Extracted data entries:

• • • •

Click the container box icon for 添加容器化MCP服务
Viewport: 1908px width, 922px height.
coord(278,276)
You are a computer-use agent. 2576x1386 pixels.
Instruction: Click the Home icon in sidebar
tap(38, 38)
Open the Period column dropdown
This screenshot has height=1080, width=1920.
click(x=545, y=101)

• • • •

* [Goal] Scale the coordinates in the answers of the material above by 1.55, rounding to whole numbers with halves rounded up. Reproduce every line of the material, requests included, unchanged apart from those coordinates.

* [Problem solution]
Click the container box icon for 添加容器化MCP服务
Viewport: 1908px width, 922px height.
coord(431,428)
You are a computer-use agent. 2576x1386 pixels.
Instruction: Click the Home icon in sidebar
tap(59, 59)
Open the Period column dropdown
This screenshot has height=1080, width=1920.
click(x=845, y=157)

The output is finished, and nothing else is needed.